Former Chief Justice and Distinguished Fellow of the Institute of Economic Affairs (IEA), Sophia Akuffo, has demanded clarity from the government on its decision to extend the petroleum licences of Tullow Oil and its partners, questioning the logic behind renewing a contract that still has 11 years left before expiry.
Speaking at an IEA dialogue themed “Reviewing the Petroleum Agreement for the Good of Ghana,” Madam Akuffo called on authorities to publicly justify the decision and explain why a company entangled in costly legal battles with the state deserves an extension.
“We, the people of Ghana, deserve to know why a contract with 11 years remaining should be extended further. Moreover, the business partner in question hasn’t exactly had a stellar track record. We’ve been in arbitration with them over tax payments, and despite the Ghana Revenue Authority’s assessment, they have challenged it, citing various reasons. As a result, Ghana lost millions of dollars in revenue. To make matters worse, we’re now facing damages of over a million pounds per day, plus legal costs amounting to hundreds of thousands of dollars. And then in the middle of all that, you extend an agreement,” she said.
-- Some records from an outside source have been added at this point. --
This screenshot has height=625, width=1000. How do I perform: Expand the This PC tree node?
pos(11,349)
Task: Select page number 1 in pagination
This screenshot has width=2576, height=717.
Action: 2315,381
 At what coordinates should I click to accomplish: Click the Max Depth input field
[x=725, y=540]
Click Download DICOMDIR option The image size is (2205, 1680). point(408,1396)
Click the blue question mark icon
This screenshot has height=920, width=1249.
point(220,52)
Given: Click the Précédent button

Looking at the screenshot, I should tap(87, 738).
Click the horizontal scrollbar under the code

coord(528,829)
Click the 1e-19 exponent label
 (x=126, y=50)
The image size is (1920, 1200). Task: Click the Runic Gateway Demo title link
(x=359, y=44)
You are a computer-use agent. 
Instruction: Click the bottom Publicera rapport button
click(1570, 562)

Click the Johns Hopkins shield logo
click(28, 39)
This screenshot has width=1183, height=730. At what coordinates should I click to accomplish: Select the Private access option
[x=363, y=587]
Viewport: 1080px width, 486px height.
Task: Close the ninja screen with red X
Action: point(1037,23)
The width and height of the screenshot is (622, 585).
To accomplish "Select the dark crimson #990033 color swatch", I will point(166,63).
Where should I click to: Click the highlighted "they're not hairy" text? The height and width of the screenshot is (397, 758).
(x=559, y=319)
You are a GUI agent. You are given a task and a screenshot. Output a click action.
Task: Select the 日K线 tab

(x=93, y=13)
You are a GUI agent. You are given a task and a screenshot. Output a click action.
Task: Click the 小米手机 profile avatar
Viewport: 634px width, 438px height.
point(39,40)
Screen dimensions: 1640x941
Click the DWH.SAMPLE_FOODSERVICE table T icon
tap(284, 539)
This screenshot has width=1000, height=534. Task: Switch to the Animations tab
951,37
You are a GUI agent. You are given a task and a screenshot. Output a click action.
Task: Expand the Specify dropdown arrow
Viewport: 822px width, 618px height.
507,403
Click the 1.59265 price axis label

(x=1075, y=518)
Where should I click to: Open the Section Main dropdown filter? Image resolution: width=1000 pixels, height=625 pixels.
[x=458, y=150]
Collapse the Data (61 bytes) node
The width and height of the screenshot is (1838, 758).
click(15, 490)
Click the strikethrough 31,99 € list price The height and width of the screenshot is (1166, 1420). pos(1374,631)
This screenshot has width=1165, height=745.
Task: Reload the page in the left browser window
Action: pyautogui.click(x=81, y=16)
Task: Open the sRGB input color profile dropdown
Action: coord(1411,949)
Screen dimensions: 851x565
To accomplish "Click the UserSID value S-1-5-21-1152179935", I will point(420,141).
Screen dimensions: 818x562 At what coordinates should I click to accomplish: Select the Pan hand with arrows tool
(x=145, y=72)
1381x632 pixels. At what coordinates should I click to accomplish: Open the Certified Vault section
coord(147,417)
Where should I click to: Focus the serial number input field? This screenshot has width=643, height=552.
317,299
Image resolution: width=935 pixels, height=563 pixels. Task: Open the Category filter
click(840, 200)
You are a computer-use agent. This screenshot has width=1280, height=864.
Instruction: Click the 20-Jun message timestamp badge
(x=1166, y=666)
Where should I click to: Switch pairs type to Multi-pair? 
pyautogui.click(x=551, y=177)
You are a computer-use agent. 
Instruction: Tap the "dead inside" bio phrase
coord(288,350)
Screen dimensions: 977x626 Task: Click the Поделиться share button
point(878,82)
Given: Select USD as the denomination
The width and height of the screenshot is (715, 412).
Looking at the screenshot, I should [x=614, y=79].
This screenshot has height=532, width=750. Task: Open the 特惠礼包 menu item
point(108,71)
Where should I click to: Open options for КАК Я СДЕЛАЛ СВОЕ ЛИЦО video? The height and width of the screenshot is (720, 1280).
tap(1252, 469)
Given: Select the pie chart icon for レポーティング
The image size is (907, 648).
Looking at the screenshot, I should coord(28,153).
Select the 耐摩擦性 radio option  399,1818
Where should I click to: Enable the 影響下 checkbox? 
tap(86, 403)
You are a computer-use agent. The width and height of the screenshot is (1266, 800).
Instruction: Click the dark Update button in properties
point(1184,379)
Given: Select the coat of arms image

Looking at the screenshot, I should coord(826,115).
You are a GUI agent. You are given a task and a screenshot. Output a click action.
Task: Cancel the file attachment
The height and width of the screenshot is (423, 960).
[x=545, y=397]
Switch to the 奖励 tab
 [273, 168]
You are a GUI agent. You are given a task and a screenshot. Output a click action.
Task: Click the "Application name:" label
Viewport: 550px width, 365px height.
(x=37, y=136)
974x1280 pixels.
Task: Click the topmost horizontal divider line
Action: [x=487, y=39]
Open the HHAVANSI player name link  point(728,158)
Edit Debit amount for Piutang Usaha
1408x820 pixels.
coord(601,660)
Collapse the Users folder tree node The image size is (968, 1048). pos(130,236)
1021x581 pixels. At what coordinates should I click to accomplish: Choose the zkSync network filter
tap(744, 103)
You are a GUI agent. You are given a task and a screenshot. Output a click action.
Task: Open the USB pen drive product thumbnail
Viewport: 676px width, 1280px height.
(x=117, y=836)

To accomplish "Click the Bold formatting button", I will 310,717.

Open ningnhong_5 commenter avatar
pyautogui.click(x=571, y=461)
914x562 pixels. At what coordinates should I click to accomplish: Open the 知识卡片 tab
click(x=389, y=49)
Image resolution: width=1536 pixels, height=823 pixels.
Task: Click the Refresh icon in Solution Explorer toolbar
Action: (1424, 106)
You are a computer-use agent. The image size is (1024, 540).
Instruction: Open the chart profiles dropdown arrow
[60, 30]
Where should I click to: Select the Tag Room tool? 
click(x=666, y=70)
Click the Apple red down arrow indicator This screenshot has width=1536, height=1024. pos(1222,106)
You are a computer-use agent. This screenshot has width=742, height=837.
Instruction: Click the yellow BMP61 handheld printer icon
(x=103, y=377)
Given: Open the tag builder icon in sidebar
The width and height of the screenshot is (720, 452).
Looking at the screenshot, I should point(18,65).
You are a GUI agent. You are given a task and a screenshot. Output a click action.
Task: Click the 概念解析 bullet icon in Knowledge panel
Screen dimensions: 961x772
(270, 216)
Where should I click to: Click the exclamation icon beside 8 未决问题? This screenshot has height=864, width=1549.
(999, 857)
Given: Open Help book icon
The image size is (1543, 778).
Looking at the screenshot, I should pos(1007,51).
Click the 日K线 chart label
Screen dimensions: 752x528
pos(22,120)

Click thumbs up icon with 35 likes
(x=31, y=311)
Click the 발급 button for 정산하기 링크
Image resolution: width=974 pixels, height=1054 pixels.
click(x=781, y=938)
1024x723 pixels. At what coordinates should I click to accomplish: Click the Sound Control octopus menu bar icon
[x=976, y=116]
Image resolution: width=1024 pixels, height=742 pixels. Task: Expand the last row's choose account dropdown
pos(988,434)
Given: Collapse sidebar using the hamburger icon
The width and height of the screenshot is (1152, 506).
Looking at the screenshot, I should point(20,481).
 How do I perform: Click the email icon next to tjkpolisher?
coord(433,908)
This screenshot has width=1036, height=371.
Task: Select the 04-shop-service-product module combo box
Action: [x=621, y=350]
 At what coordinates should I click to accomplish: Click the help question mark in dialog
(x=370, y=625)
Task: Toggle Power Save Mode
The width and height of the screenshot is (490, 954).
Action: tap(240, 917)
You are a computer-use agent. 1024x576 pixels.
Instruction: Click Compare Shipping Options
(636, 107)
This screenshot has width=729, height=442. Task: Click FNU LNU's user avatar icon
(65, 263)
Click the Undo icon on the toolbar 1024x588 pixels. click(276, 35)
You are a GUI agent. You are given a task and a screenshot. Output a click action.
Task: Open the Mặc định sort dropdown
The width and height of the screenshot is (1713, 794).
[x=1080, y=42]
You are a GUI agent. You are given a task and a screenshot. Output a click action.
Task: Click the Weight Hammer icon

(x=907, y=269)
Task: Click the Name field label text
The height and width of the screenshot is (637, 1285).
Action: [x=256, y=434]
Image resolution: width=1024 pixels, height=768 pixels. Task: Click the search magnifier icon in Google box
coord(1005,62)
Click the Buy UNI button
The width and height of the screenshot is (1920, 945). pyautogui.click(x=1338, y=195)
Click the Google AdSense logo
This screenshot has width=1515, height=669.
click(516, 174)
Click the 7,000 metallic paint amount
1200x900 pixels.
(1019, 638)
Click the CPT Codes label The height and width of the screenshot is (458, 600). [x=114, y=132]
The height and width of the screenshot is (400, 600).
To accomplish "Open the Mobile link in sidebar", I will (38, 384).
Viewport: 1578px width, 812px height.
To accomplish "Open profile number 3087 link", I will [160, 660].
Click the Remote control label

Her comments referenced Ghana’s legal defeat at the International Chamber of Commerce (ICC) in London, where Tullow Oil successfully challenged a USD 320 million tax assessment issued by the Ghana Revenue Authority. The tribunal ruled in favour of the oil firm, absolving it of liability and ordering Ghana to bear hefty arbitration costs.
According to the ruling, Ghana is liable for multiple fees: GBP 1,946,589.44, USD 294,228.72, and USD 574,000.00, in addition to interest accumulating at five percent per annum until the total amount is paid.
The former Chief Justice described the government’s decision as baffling, especially in the context of strained public finances and questions around resource governance.
Barrister and Solicitor Victor Anku-Tsede, also speaking at the event, raised concerns over the Memorandum of Understanding (MoU) recently signed between the Government of Ghana and Tullow. He argued that, while the MoU is non-binding, it could commit Ghana to outdated contractual terms that may no longer reflect the country’s development priorities.
He cited constitutional provisions and legal precedents that demand legislative oversight for agreements of such magnitude.
“The Supreme Court’s jurisprudence confirms that substance must prevail over form in determining whether agreements qualify for ratification,” he said.
He also stressed that reviewing and modernising petroleum contracts is a globally accepted practice, not a radical move.
“Reforming these agreements is not a radical proposition. It is a practical, globally consistent approach to maximising public benefit. Other nations like Senegal, Namibia, Tanzania, Angola, and Mexico, have all undertaken petroleum contract reform in response to evolving national goals. These examples offer Ghana useful lessons in balancing investor certainty with fiscal justice and democratic accountability,” he added.
Meanwhile, Deputy Ranking Member of Parliament’s Energy Committee and MP for Afigya Kwabre North, Collins Adomako-Mensah, has assured Ghanaians that any new agreement will be brought before Parliament for scrutiny.
He clarified that current talks remain preliminary and that the MoU alone does not constitute law.
“The MoU will not become binding without parliamentary approval,” he said, seeking to allay fears that the government was bypassing legislative oversight.